Ad Spending Confidence Rebounds, Improves For Most Major Media

Ad Spending Confidence Rebounds, Improves For Most Major Media
by Joe Mandese
http://www.mediapost.com/
Economic pessimism among marketers and agency media buyers appears to have bottomed out last spring and their ad spending plans are trending upward for most major media, according to the most recent data from an every-other-monthly tracking report surveying the "advertising confidence" of key media decision-makers.

The latest Advertiser Optimism Report, being released this week by Advertiser Perceptions Inc., shows plans are improving for every medium except for local newspapers, and that digital media such as online and mobile advertising are indexing well on the optimistic side of advertising spending plans.
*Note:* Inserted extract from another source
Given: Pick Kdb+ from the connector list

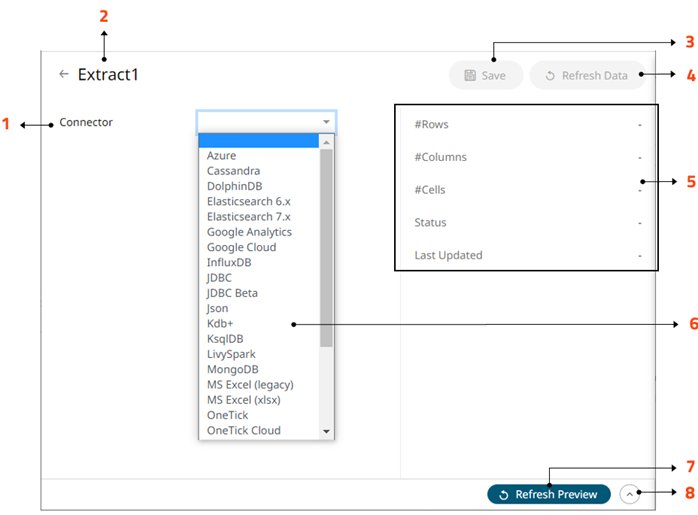Looking at the screenshot, I should pyautogui.click(x=220, y=324).
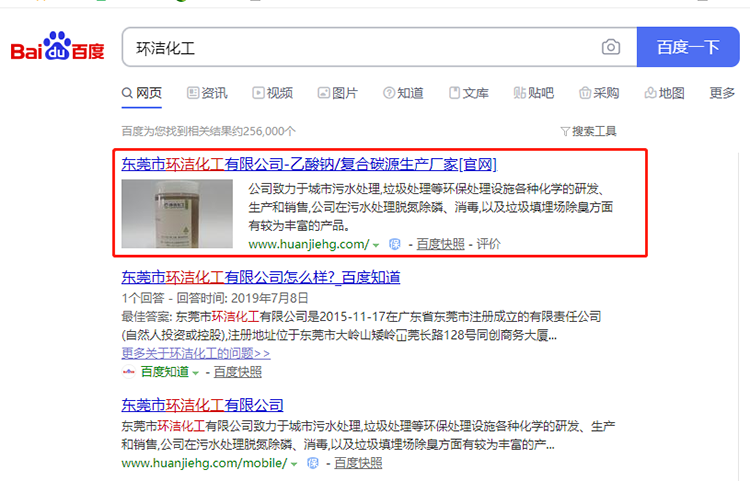The image size is (750, 481).
Task: Open 更多关于环洁化工的问题 link
Action: click(x=195, y=353)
Cable TV and outdoor media also are improving and now have more media decision makers planning to boost their budgets than to decrease them over the next six months, and while broadcast TV, radio, magazines and national newspapers all are still negative on balance, they are also all improving from low confidence points earlier this year.

"Leading the way are marketers, who are more optimistic than their agencies," says Ken Pearl, a partner in API, which began tracking ad spending confidence levels bi-monthly this year following news of the U.S. economic recession last fall. API historically conducts big semi-annual surveys tracking the perceptions of advertisers and agency media buyers about the major media, including their confidence levels, but opted to conduct the confidence tracking more frequently this year to monitor an inflection point in the advertising economy.

That appeared to be the case in API's last optimism survey, conducted last spring, which showed little or no erosion from a survey conducted in February. At that point, Pearl surmised that advertising "pessimism" had "bottomed out," but said further tracking would be necessary before concluding that advertising economy was staging a turnaround. The most recent survey, which is based on the responses of more than 200 media decision makers over the past several weeks, indicates that their plans for most major media are once again ascending, especially among marketers who seem slightly more optimistic than their agency counterparts.